Provided data.
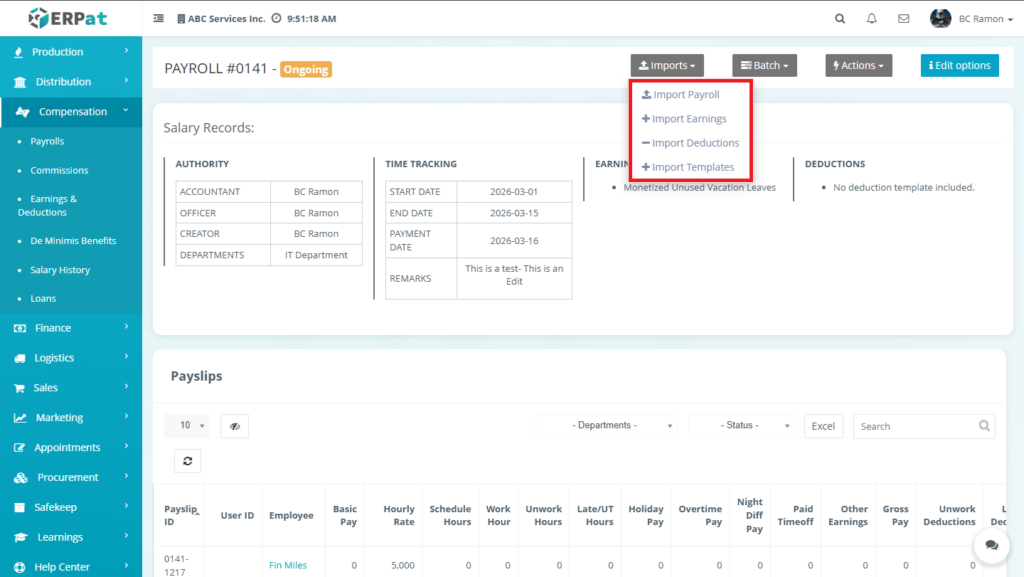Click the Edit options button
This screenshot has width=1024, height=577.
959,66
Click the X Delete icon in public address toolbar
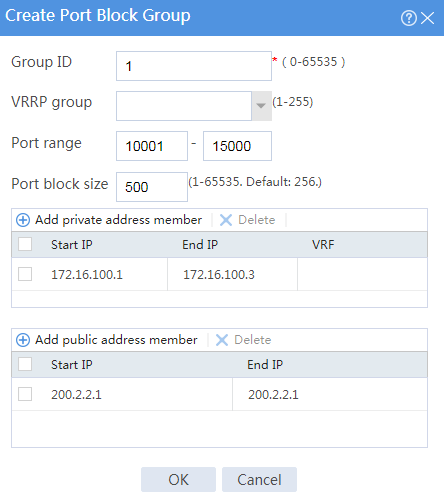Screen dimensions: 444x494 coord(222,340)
* * *
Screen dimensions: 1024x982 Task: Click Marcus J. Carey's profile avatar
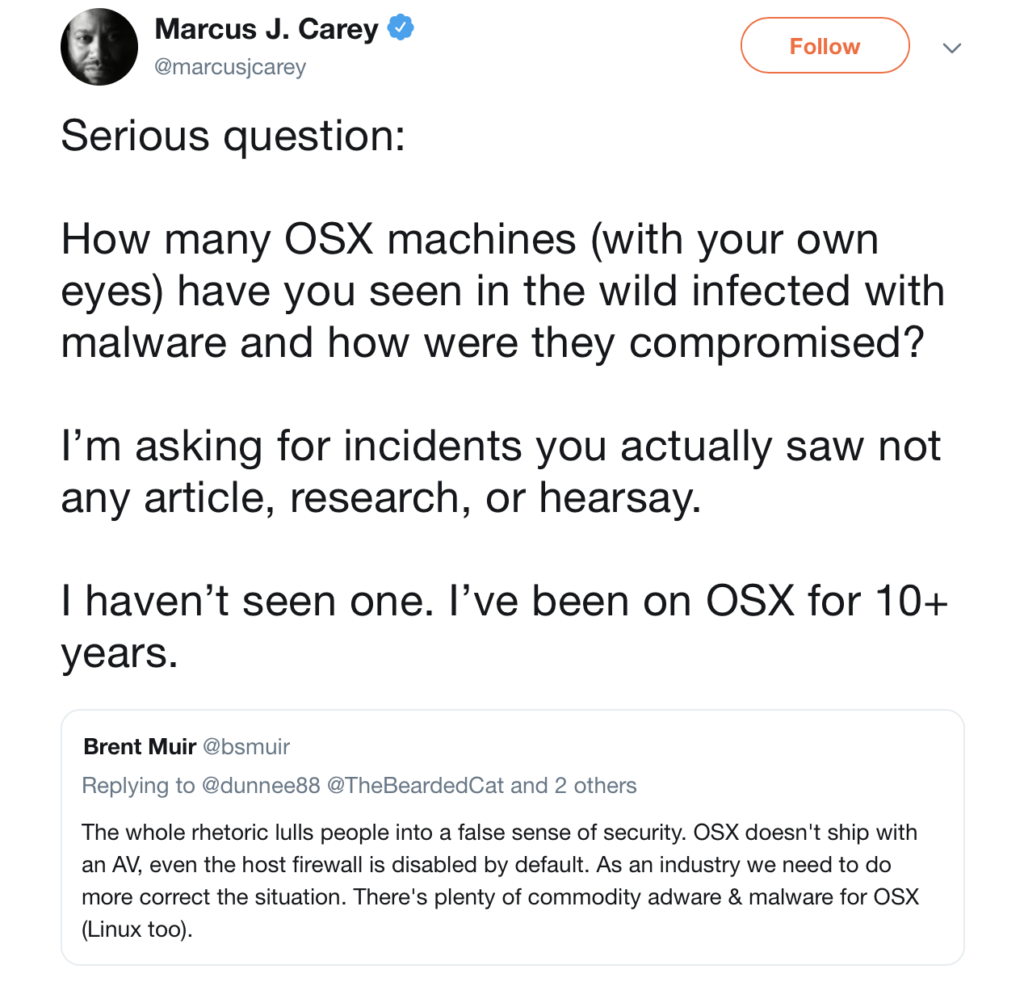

Work instructions. Copy the listing above word for word, from the line with "Click the X" up to and including the line with "Screen dimensions: 444x494 coord(222,340)". Leave the pictures out of your copy.

Reply to the exercise.
Click the X Delete icon in public address toolbar
Screen dimensions: 444x494 coord(222,340)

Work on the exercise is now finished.